> **What to work on**:
Wherever the string "agent" appears in the records, return the line that holds it.

> **Information given**:
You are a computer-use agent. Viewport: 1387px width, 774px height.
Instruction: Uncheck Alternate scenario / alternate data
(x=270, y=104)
* * *
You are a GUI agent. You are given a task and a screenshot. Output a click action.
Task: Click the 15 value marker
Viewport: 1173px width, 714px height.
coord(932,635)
==
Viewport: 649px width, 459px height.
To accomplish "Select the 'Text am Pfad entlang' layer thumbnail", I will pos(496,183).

> **Worked solution**:
You are a computer-use agent. Viewport: 1387px width, 774px height.
You are a GUI agent. You are given a task and a screenshot. Output a click action.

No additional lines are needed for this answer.